A new short storycollection offers a startling look into the heart and mind of a writer we all thought we knew.

Everybody knows—or thinks they know—Sue Grafton. She is, without question, one of the most popular and acclaimed mystery writers of the last 30 years. Her long-running series featuring Southern California private eye Kinsey Millhone started way back in 1982 with A is for Alibi, and was soon followed by B is for Burglar, C is for Corpse, D is for Deadbeat, and so on.

By now, every Kinsey novel jumps immediately onto the bestsellers’ list upon its release, and is swiftly translated and published around the world. W is for Whatever-She-Decides- To-Call-It is tentatively scheduled for publication later this year, and Z is for Zero (we know the title of that one) lies in wait just down road, the final curtain on what will unquestionably be considered a major series in American detective fiction.

But at a time when everybody’s expecting a mad dash for the finish line, Grafton’s made a curious detour, revisiting Kinsey’s past and, more surprisingly, her own.

Kinsey and Me, now in bookstores, is like nothing Grafton has done before. It’s very much part of the Kinsey series, collecting all nine of the previously published Kinsey short stories that Grafton wrote from 1986 through 1992. That’s the “Kinsey” part of the book.

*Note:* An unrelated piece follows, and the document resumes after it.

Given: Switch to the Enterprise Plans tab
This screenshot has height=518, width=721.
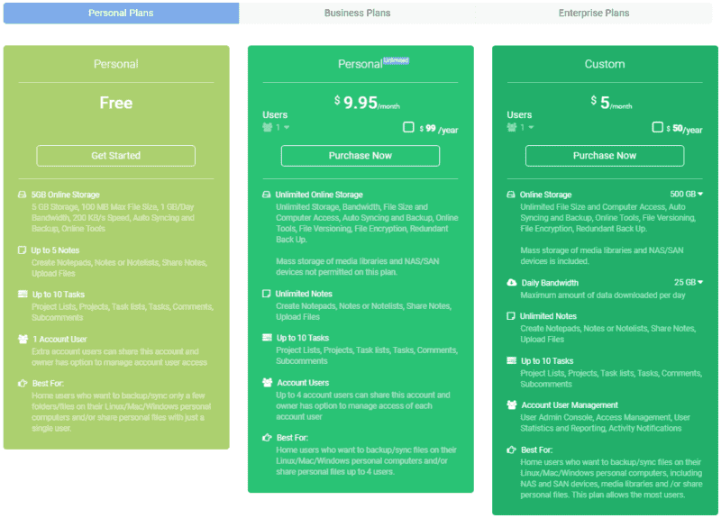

But it’s the second half, the “... and Me” section, that will be drawing most of the attention. It features 13 loosely connected vignettes focusing on the trials and tribulations of Kit Blue, a fictionalized, younger version of Grafton herself. It deals with her troubled childhood and early years, and was written by Grafton in the decade following her mother’s death, in which the author struggled with all “that rage, that pain. All the scalding tears I wept, both during her life and afterward.”

* * * * *

It’s not like Sue Grafton invented the female private eye with the publication of A is for Alibi in 1982. Even within the modern era of women gumshoes written by women, Grafton’s 30-something private eye Kinsey Millhone has been in the good company of other such pivotal gumshoes as Marcia Muller’s Sharon McCone, Sara Paretsky’s V.I. Warshawski, Liza Cody’s Anna Lee, Maxine O’Callaghan’s Delilah West, and P.D. James’ Cordelia Grey, among others.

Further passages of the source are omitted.